Jalen Hurts - The Phuture of the Eagles?

Photo by Mark J. Rebilas - USA TODAY Sports

The tension in the Philadelphia locker room drove the narrative that either Wentz or Hurts would be on the move before the start of the season. After Howie Roseman brought in Nick Sirianni to replace Doug Pederson, signs were pointing to Wentz as the week 1 starter. At the end of the day, the Eagles were open to moving either Quarterback for the right price. The price for Wentz was a couple of 1st round picks and a veteran defensive back. With Wentz out, the offense is now run by second-year Quarterback, Jalen Hurts. The young gun started 4 games in 2020. We’ll look at this small sample to build some expectations for the Eagles offense going forward.

The Quarterback

For fantasy purposes, Hurts had an instant impact on teams. Over the final four games, Hurts was the QB7, averaging nearly 24 points per game. Of those 24 PPG, 11 of them came from plays where he was the ball carrier. The math leaves 13 points per game earned with his arm, which is not promising. Hurts failed to surpass a completion percentage of 57% in his four games, but he did exceed 300 yards twice. In the four games he started he threw 5 touchdowns and 3 interceptions.

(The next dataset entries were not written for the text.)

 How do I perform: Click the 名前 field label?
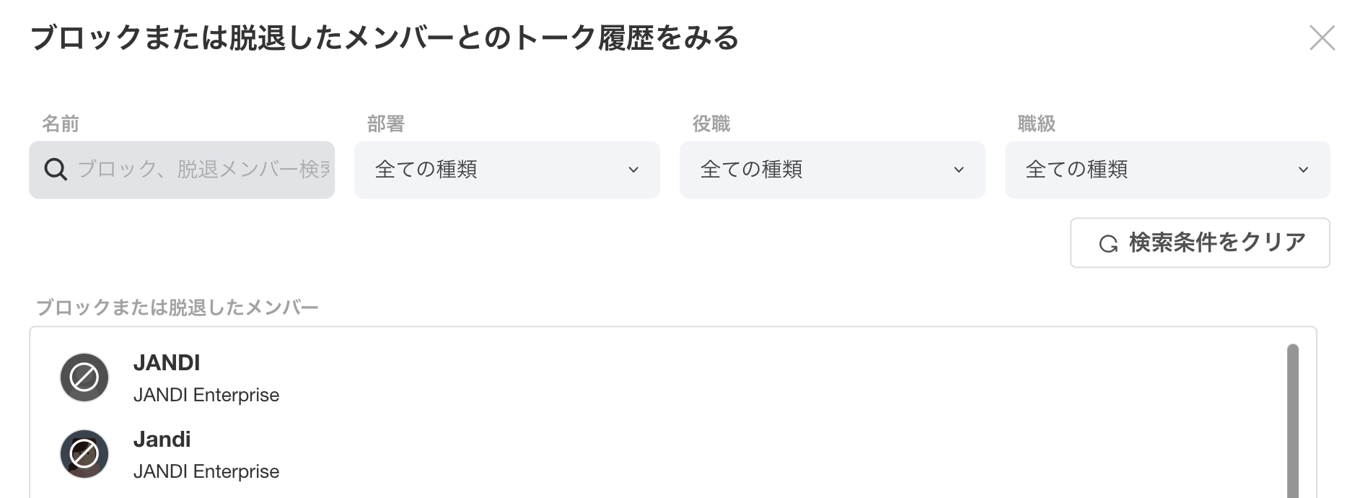pyautogui.click(x=61, y=124)
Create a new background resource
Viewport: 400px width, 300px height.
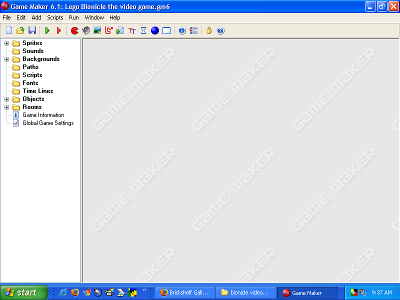tap(98, 31)
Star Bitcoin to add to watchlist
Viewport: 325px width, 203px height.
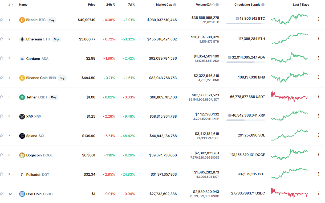[2, 20]
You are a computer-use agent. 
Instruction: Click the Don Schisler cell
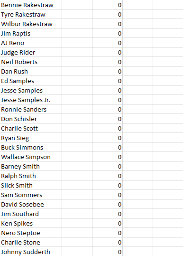coord(31,119)
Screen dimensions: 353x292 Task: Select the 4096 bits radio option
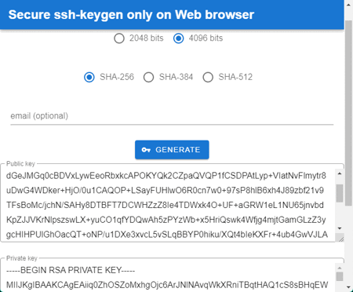pos(178,38)
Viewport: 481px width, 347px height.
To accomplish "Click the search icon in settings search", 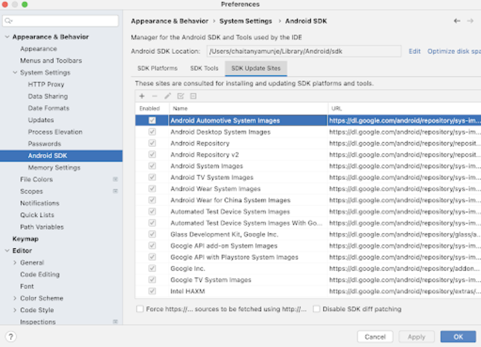I will 9,22.
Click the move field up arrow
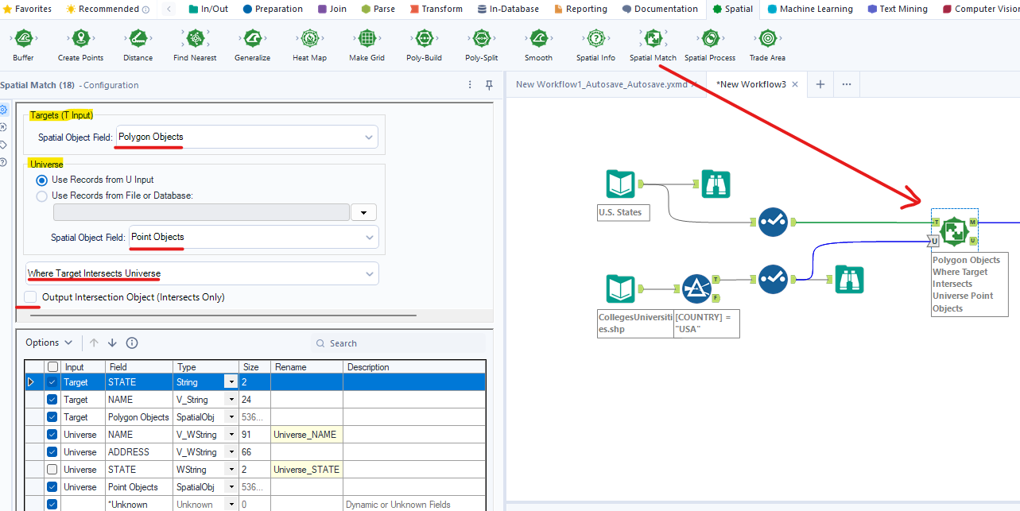The width and height of the screenshot is (1020, 511). tap(94, 343)
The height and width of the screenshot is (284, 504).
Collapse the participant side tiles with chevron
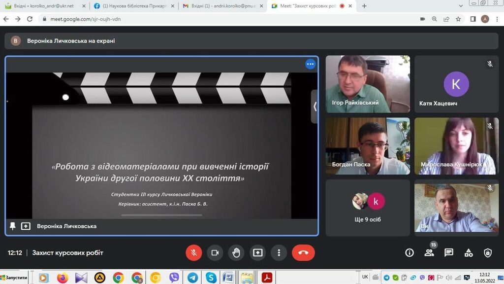click(x=315, y=106)
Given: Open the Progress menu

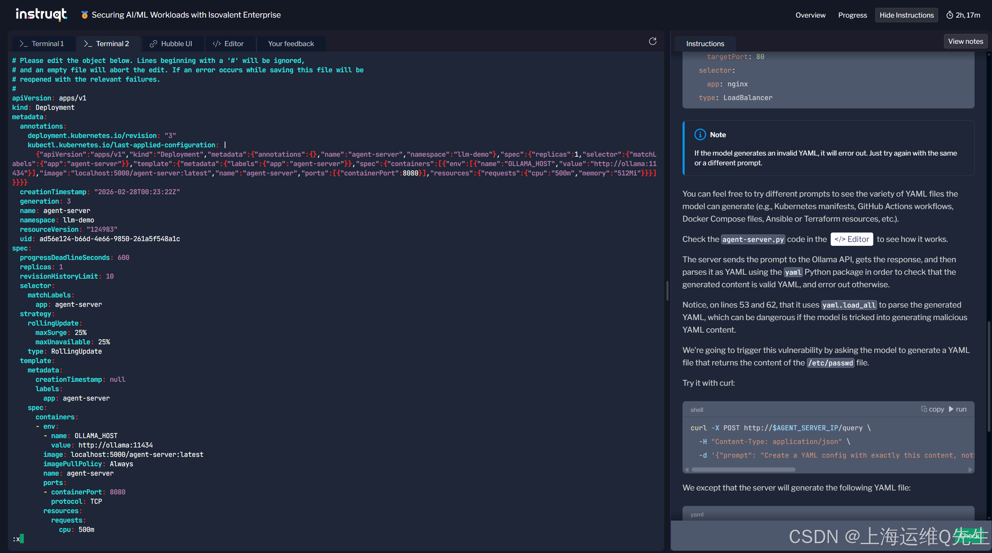Looking at the screenshot, I should click(x=852, y=15).
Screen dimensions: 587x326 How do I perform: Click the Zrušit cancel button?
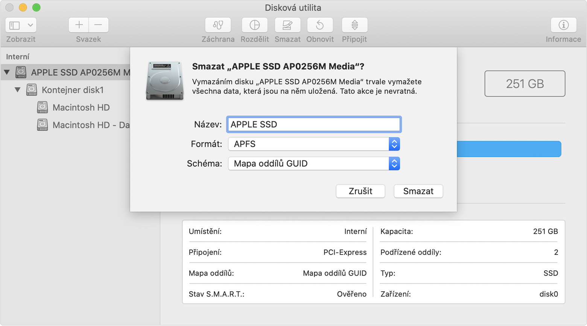click(x=360, y=191)
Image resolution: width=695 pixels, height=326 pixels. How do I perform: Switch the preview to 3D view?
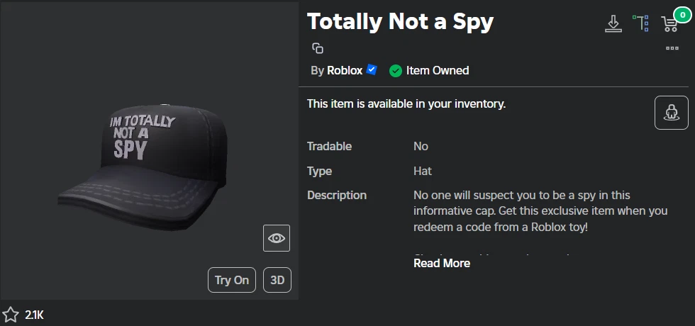[x=277, y=280]
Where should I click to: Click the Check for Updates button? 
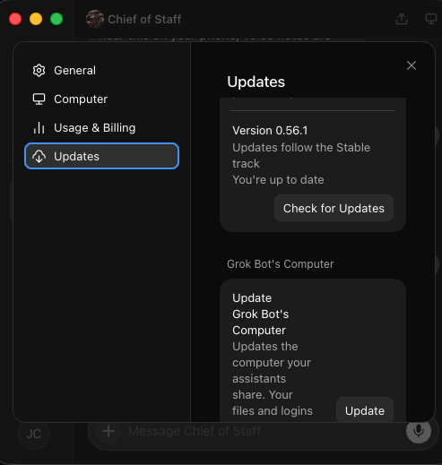[334, 208]
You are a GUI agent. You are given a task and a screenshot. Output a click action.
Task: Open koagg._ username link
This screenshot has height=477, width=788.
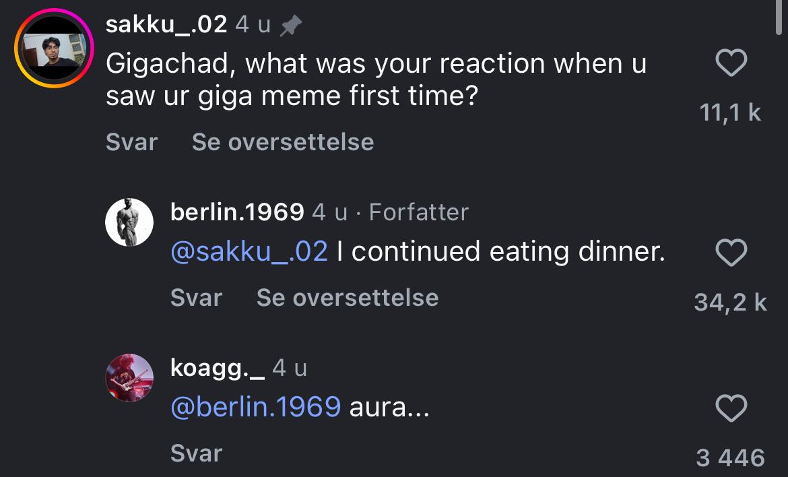(x=218, y=368)
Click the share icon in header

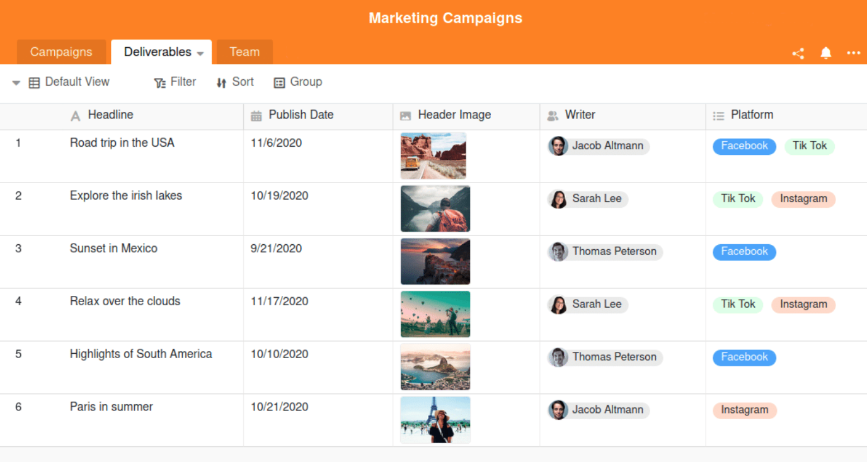798,54

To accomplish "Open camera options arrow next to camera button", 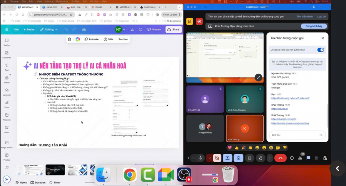I will tap(210, 158).
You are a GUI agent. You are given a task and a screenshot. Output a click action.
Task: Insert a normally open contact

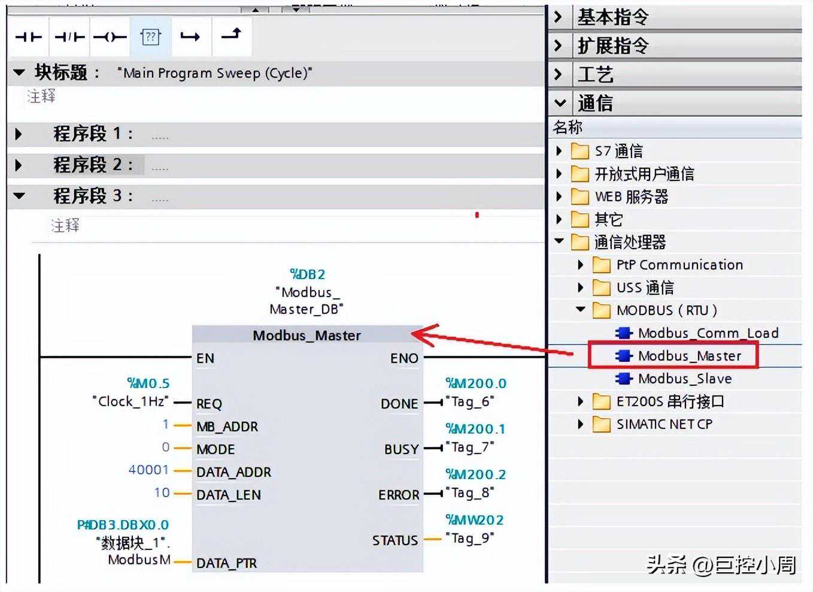pos(29,37)

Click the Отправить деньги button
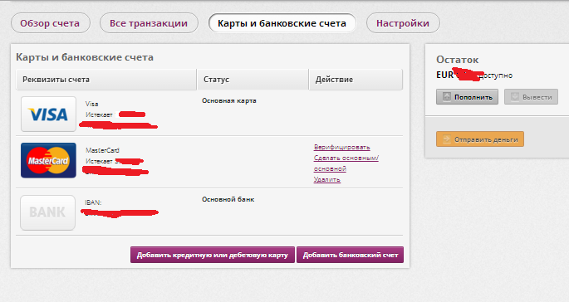point(480,139)
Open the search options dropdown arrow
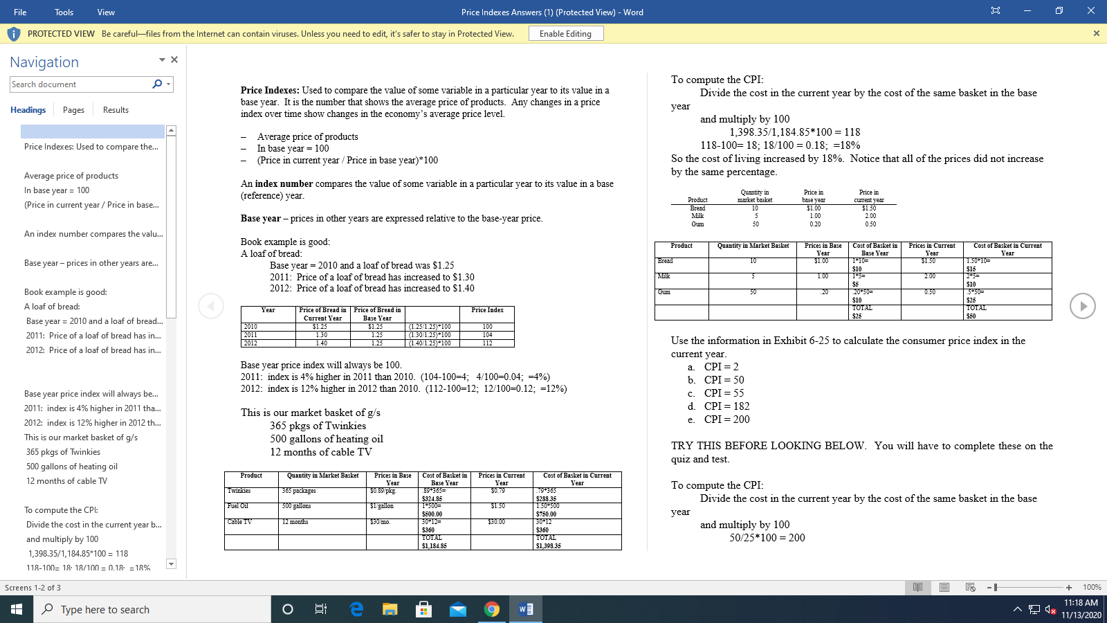Image resolution: width=1107 pixels, height=623 pixels. [167, 84]
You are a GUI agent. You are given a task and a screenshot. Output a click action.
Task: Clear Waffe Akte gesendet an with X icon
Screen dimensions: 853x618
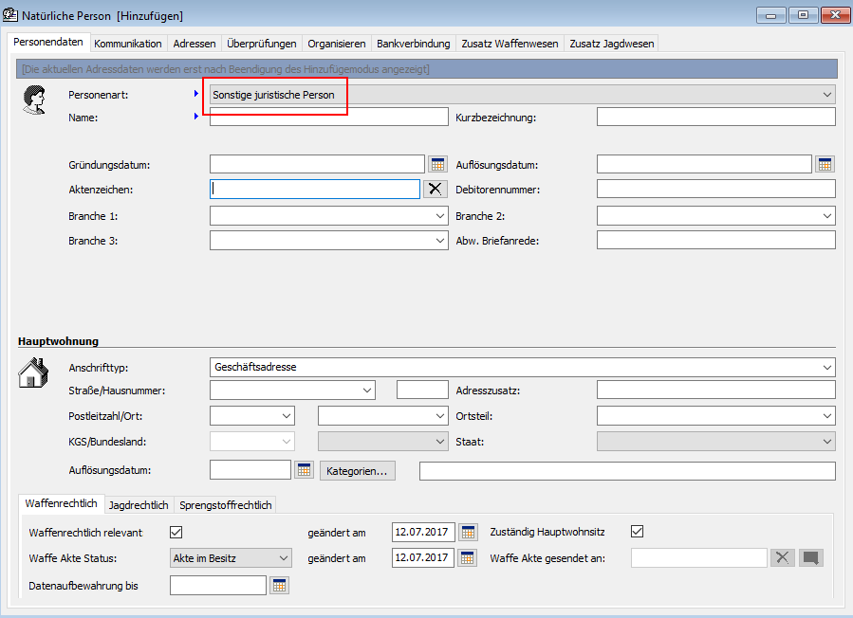tap(782, 558)
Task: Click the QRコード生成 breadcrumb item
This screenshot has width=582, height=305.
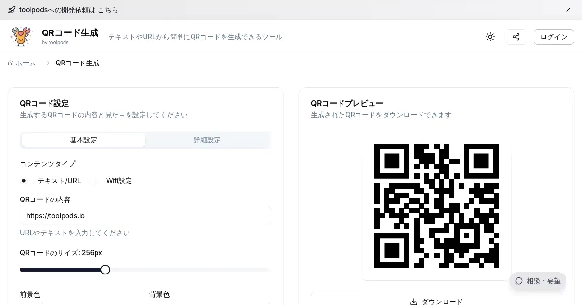Action: 78,63
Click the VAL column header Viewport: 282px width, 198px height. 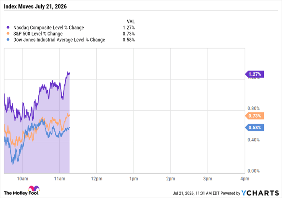(x=131, y=21)
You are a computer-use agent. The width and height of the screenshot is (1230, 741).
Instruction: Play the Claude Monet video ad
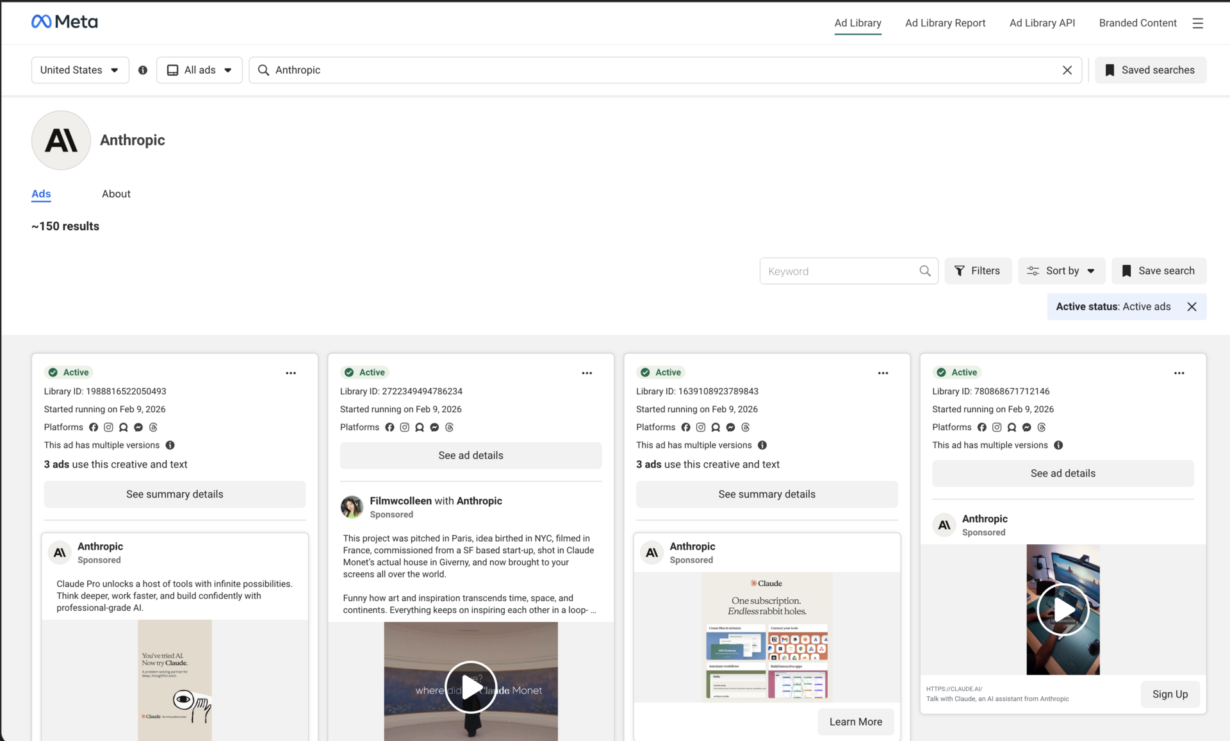pyautogui.click(x=471, y=687)
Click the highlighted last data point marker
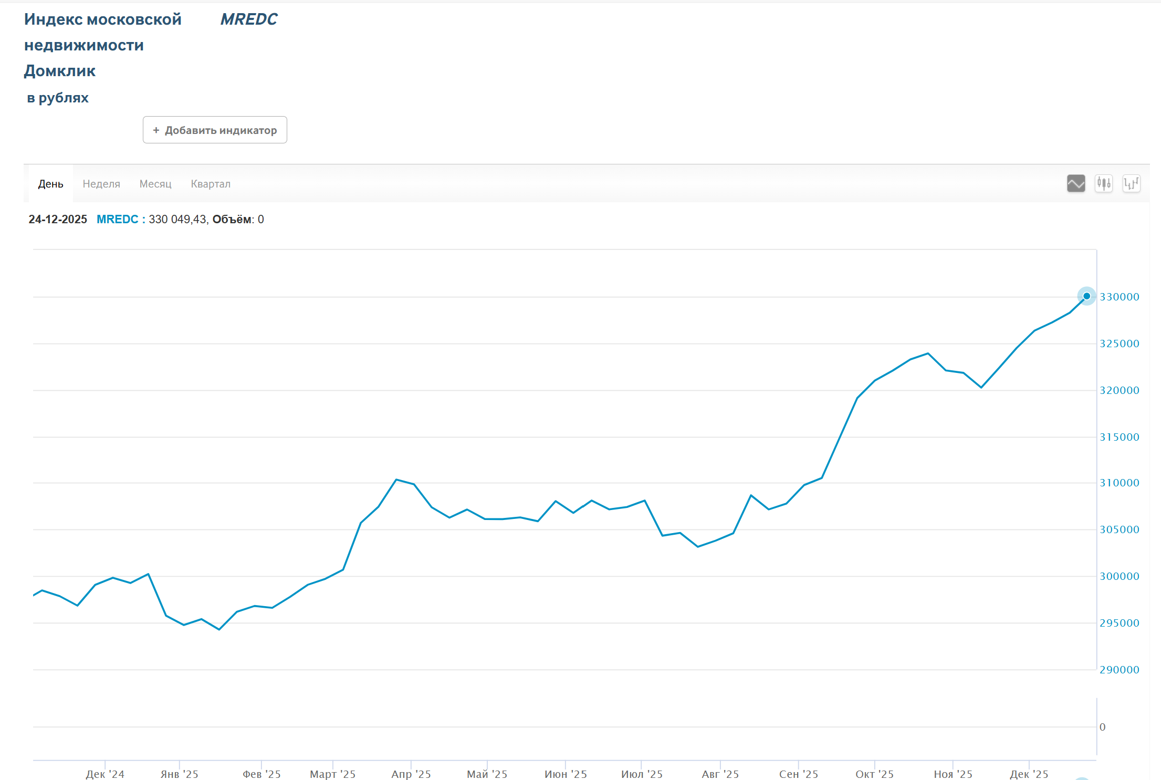The width and height of the screenshot is (1161, 780). (x=1086, y=296)
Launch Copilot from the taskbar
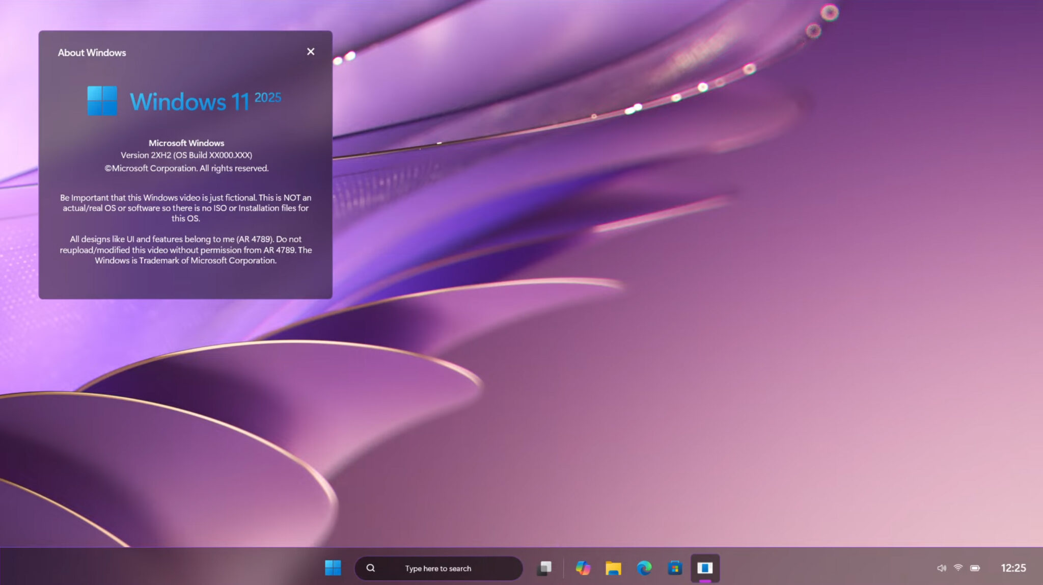The width and height of the screenshot is (1043, 585). [584, 568]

When looking at his numbers, it doesn’t tell the whole story. As a Quarterback, Hurts looks like a leader, but he doesn’t look like a great passer. He’s a better passer than Lamar Jackson was as a rookie, but not nearly as explosive with his legs. The growth opportunity for Hurts is there, but we’ll need to see him throw the ball as he did in his senior season at Oklahoma. I’d take this opportunity and, try to move Hurts for a high to mid-first. You likely drafted him in the mid-second and flipping him for the likes of Ja’Marr Chase in a Superflex league is just too rich to pass up.

The Pass Catchers

The production of the pass catchers is clearly tied to the production of the Quarterback. That’s just football. The primary concern of fantasy managers is Jalen Reagor. While he shares a name with the quarterback, it’s yet to be seen if he shares a connection. In one of his four games with Hurts, Reagor played less than 30% of snaps. In the other three, Reagor averaged 6.3 targets, 3.3 receptions, and 42 yards. He didn’t score a touchdown. Keeping in mind one of his games was truncated, he did lead the team in receiving yards from Hurts. The ceiling is still there for Reagor, but if I can flip him for a late first in Superflex, I probably would.

Hurts also loves throwing to the Tight Ends. Ertz and Goedert combined for 40 targets and 21 receptions in those four games. Each eclipsed 120 receiving yards under Hurts. It looks like we’ll be entering another year where Ertz and Goedert cannibalize production from each other, but Goedert should be the TE1 in Philadelphia going forward. If Ertz is not on the team in 2021, Goedert is a clear top 5 option at Tight End.

The Running Backs

Miles Sanders is going to be an interesting player this offseason. We know that rushing QBs often take away the touchdown upside of Running Backs. That said, 3 of Sanders’ 6 rushing TDs came with Hurts at the helm. They only played 3 games together, but he found pay dirt frequently. On top of that, Sanders saw 13 targets in those 3 games. Those targets turned into 9 receptions. Sanders was the RB7 from weeks 14-16 with Hurts playing Quarterback. Hopefully, this continues for Sanders with Sirianni at the helm, who used his RBs often with the Colts.


While Wentz isn’t the greatest Quarterback, he’s a better ball thrower than Hurts is at this point in his career. The passing game will likely see a downtick, but if things become focused on Reagor and Goedert, they could have a bright future. Sanders will be the hardest to read this offseason. In some leagues, he may be a buy-low candidate depending on the feelings of the person rostering him.